In this time of distance and online learning, kids are – for lack of a better term – running around wild on the Internet. Kids, both young and old, are now regular users of call and chat apps and are regularly video calling and chatting with each other. Both for school and socially. And while this might be a good thing especially with their limited social life due to the pandemic, parents should also remember to teach their kids good etiquette on the Internet or netiquette.
Here are a few netiquette for kids to start with:
Only write something online that you’d also say in person.
This is commonly referred to as the golden rule in online etiquette, but also one that’s most easily violated as well. Oftentimes, kids (and even adults) forget that almost everyone can see the things they write or post online. They think that just because they “say” it online and not out loud to the other person, it doesn’t count. So remind your kids that typing something on the chat box is equivalent to saying it out loud to that person. It might even be worse as anyone can read the message as well. Parents should make their kids understand that being mindful of their chat conversations could lead to embarrassment, ruined friendships, and generally, trouble for everyone. Emphasize that she should still be kind and respectful online.
Know when to log off and respect others’ time.
It might be easy to stay online and chat or call any time on their mobile devices, but parents should still teach their kids the importance of logging off and respecting others’ offline time as well. Encourage them to make time to enjoy offline activities. At the same time, remind them that they cannot call or send messages to their friends 24/7. Tell them that it’s better to keep calls or chats with their friends on a schedule that’s convenient for everyone. And not to call during class times or asynchronous classes, ungodly night hours, or even persistently throughout the day. And more importantly, remind them that the number of class chats or video calls is in no way a measure of her worth. A classmate or friend being unresponsive on chats or calls should not be taken personally.

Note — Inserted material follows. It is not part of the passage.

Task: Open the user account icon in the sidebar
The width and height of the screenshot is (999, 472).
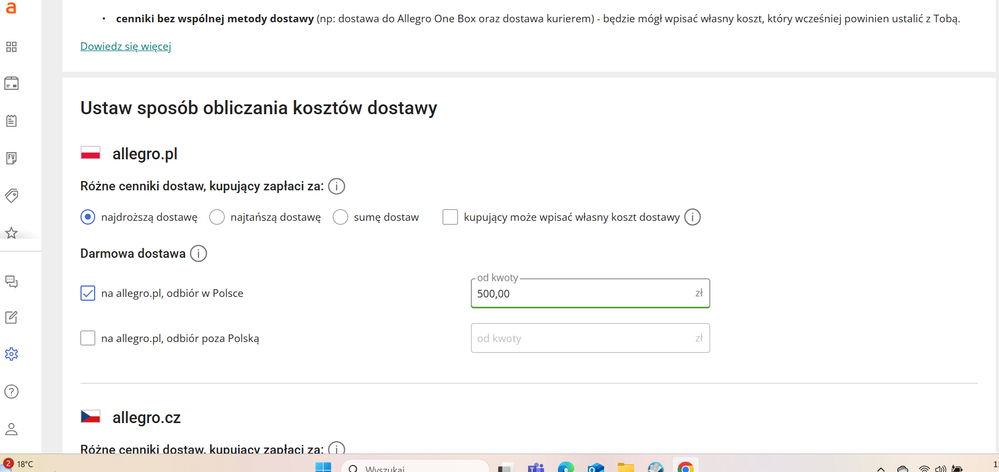Action: pyautogui.click(x=12, y=429)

Stay away from flame wars.
Along with being kind and respectful, parents should also teach their kids the importance of signing out when an online debate gets too heated or “tuning out” unnecessary noise online. Tell your child that it’s better to vent out any of her frustrations offline – either to you or her closest friends.
Discourage “net speak.”
Or “jejespeak” or “textspeak” for that matter. Using acronyms or word shortcuts might be easier and faster than typing out complete words or sentences online, but using these frequently can result in bad habits and even bad grammar and spelling. And some words or acronyms might even come off as disrespectful to others who might not understand it as easily. Encourage her to type out whole words and sentences, especially in school-related chats and other official communications. Conversing in a grammatically correct way in chats and even social media posts is a good practice that could go a long way.
Not everything is for sharing.
It might be easy to share links, photos, videos, or even screenshots online, but it doesn’t mean that they can do so anytime. Parents should remind their kids to respect each other and not to share their private messages and other media to other people without permission. And media or links sent to them are better kept to themselves.
Ultimately, parents should teach their kids that respect, decency, and kindness are all best observed even in online interactions. Doing so will ensure that they will feel good in the virtual world as they do in the physical one.